Which lines hold the word "date"? Copy each of them from the material.

▼

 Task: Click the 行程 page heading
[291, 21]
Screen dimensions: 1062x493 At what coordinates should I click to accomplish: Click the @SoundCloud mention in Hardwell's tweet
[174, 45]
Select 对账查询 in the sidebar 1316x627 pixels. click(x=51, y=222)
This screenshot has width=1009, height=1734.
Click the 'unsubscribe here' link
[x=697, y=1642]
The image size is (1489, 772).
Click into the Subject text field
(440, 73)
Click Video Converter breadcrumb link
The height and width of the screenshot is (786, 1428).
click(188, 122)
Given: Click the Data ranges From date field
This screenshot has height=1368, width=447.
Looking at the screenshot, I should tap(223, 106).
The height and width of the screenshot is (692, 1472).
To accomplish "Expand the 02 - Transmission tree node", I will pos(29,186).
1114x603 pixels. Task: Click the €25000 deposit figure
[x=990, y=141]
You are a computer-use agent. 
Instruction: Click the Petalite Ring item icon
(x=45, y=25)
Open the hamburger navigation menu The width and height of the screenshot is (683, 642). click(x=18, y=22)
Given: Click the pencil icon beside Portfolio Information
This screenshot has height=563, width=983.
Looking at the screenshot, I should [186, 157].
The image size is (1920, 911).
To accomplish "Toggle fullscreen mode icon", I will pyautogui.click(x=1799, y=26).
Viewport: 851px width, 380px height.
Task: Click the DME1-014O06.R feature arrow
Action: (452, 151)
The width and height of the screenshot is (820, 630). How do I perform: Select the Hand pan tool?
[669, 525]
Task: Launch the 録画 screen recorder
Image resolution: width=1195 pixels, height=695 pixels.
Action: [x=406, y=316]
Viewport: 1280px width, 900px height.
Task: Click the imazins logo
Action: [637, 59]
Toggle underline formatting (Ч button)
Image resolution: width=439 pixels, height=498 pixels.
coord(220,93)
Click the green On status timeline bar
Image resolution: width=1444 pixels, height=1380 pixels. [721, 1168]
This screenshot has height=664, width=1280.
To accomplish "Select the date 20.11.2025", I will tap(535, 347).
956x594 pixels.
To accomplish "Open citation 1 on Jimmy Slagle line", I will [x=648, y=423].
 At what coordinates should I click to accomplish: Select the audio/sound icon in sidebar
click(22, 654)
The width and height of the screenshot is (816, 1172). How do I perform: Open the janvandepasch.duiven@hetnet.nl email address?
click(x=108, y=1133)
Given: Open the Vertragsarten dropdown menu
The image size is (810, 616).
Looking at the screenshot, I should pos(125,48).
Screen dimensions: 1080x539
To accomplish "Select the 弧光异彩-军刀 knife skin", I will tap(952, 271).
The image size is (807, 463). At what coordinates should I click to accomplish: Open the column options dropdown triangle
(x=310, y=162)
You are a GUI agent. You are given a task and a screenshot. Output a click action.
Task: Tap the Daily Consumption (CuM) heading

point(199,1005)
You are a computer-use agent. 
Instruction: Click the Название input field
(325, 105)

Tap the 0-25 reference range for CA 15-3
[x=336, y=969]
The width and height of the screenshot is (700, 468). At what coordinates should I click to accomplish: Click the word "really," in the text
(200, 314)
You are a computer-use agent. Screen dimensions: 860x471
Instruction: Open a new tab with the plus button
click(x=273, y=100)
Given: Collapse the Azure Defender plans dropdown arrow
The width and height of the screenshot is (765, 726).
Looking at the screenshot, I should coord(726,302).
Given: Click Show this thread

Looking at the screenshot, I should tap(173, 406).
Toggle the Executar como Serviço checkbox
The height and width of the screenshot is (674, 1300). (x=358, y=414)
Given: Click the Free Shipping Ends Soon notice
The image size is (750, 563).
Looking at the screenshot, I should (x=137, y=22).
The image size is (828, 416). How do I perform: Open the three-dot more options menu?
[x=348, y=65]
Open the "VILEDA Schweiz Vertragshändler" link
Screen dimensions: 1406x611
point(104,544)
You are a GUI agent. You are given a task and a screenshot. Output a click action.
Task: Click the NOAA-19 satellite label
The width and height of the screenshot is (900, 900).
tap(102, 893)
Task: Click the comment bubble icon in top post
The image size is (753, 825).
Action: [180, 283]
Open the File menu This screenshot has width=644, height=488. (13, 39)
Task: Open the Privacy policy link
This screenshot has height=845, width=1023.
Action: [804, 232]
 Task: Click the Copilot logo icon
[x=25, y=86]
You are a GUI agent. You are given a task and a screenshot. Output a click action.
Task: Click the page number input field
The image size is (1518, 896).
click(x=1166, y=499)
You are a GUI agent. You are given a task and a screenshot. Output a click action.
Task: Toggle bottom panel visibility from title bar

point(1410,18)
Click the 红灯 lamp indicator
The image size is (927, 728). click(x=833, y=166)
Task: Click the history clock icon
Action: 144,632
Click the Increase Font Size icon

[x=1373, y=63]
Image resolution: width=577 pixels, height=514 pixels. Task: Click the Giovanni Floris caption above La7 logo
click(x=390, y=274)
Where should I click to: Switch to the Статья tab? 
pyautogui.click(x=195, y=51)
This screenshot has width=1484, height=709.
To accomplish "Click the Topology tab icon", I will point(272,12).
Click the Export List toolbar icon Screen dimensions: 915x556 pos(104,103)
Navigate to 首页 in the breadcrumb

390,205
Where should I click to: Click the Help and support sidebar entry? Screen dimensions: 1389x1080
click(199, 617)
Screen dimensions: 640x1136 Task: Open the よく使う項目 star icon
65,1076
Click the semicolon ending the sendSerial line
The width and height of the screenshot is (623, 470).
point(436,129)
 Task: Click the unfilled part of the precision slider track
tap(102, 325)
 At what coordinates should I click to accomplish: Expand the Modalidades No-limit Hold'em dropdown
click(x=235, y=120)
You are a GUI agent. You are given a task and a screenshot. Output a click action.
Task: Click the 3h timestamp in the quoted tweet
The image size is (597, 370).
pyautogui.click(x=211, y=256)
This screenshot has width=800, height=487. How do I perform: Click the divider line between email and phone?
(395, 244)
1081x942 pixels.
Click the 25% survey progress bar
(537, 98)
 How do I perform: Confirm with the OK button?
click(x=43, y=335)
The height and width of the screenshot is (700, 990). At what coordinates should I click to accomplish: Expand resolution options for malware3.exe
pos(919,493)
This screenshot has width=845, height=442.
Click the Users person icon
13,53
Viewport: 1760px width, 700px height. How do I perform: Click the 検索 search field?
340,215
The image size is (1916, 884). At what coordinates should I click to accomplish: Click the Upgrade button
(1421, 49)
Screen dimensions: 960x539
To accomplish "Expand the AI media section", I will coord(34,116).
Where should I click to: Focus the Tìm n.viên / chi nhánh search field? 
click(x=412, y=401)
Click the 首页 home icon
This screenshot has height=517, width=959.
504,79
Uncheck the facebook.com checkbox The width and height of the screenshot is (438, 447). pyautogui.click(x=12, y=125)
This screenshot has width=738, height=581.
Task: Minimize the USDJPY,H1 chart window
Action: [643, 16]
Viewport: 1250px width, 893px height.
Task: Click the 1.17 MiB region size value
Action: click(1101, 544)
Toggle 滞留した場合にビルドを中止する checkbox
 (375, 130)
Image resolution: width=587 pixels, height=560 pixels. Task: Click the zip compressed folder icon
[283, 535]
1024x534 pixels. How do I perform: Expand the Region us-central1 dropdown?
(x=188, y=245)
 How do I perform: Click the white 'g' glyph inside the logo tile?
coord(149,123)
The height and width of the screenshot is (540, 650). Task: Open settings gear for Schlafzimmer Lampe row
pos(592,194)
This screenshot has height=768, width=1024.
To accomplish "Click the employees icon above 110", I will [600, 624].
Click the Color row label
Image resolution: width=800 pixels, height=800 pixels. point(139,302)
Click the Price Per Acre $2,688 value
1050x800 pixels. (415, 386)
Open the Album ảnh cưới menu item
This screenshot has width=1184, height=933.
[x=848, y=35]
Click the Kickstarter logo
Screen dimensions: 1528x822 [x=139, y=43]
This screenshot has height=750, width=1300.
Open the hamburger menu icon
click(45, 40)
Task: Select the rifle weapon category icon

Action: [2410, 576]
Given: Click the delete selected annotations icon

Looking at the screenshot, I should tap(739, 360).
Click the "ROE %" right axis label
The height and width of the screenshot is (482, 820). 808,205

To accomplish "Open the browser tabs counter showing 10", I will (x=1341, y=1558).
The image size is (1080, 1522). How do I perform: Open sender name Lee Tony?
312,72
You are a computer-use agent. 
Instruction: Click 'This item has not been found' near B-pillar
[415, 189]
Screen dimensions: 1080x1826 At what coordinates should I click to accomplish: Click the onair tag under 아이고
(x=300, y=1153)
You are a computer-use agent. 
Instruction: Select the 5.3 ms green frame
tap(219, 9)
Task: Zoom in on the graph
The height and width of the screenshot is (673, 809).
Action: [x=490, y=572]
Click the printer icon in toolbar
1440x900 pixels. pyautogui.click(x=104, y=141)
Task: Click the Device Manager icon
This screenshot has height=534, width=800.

▲

OUTPUT FOR THIS EXERCISE:
Given: Click the Data ranges From date field
To accomplish "Select the date 20.11.2025", I will tap(535, 347).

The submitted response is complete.